Requirements —
1. In the forum post about pooling local SSDs, what is the capacity of each locally attached SSD?
2. Pick up the forum post about pooling local SSDs after its final sentence and continue it.

--- Start of Passage shown ---

I'm trying to figure out the lowest hassle way to provision 24x locally attached SSDs as a large logical volume with low-value data. I'm using them as a hot-set cache for data who's master state (about a petabyte) resides in S3, so I care more about performance, complexity of maintenance, and downtime more than lost data. Nothing will linger in the hot data set for more than a couple days, and its all easy to recreate from S3 anyway.
- Medium large instance: 32x vCPUs, 120GB RAM, Skylake
- 24x locally attached SSDs @ 375GB each = 9TB total
- Hosted on Google Cloud (GCP)
- Debian 10 (Buster)
- Access is ~4x heavier on read than write
- High number of concurrent users (human and machine) with pretty random access patterns, and very hungry for I/O.
- 90% of files are larger than 10MB
I'm thinking RAID 5 is out of the question, no chance I'm going to wait for manual rebuilds. I'm inclined toward either RAID 0, RAID 10, or.... maybe this is actually a case for a simple LVM pool with no RAID at all? Do I really lose anything by going that relatively simpler route in this case?

--- End of Passage shown ---
--- Start of Data extract ---

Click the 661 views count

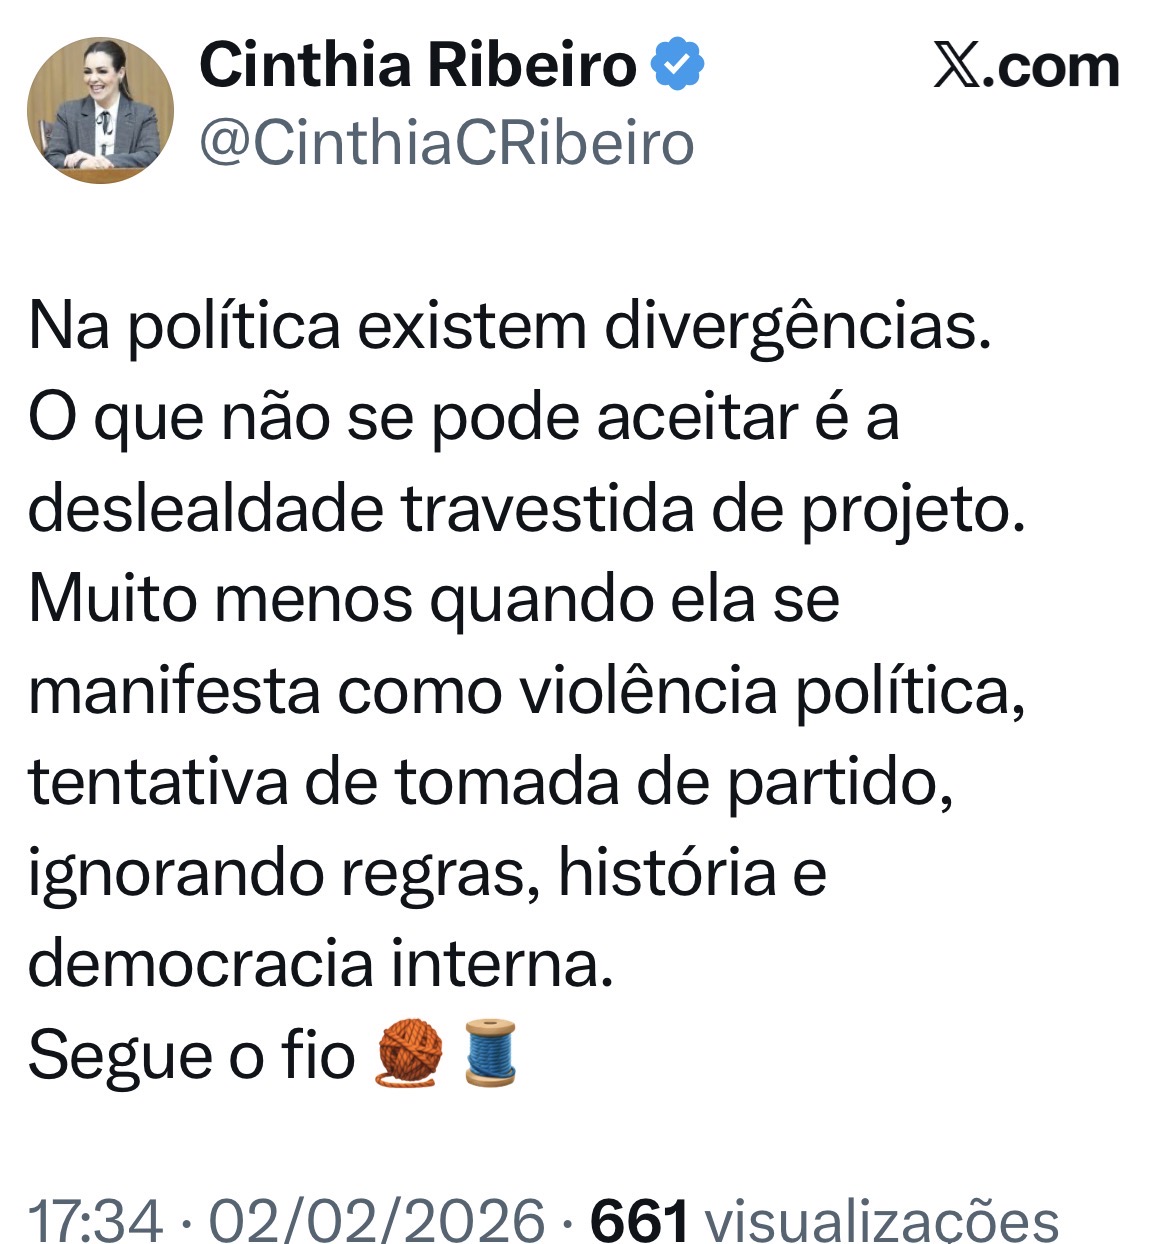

--- End of Data extract ---

Exercise results —
1. 375GB

2.
My ideal solution would have each subdir (I have one self contained dataset per subdir) of /
completely contained on a single disk (I can fit maybe 10 subdirs on each drive). If a drive failed, I'd have a temporary outage of the subdirs/datasets on that drive, but an easy to reason about set of "these data sets are redownloading and not available". Then I'd just rebuild the missing data sets from S3 on a new drive. I suspect LVM jbods (not sure of exactly the right word for this?) might come closest to replicating this behavior.
You appear to be contradicting your needs - "My ideal solution would have each subdir (I have one self contained dataset per subdir) of / completely contained on a single disk" tells you that you don't want RAID, LVM or any abstraction technology - *surely the solution to this is would be to simply mount each disk individually. The disadvantage here is you are likely to waste disk space and if the data set grows you will need to spend more time juggling it. (I expect you know Unix can mount drives in arbitrary places of a filesystem tree, so with a bit if thought it should be easy enough to make the drives visible as a logical tree structure)
You talk about JBOD or RAID0. If you do decide for a combined disk solution, RAID0 will give you better read performance in most cases, as data is broken up over the disks easily. RAID10 would buy you redundancy you said you don't need. JBOD is only useful to you if you have disks of different sizes, and you would be better off using LVM instead, as it can behave the same way but give you flexibility to move data around.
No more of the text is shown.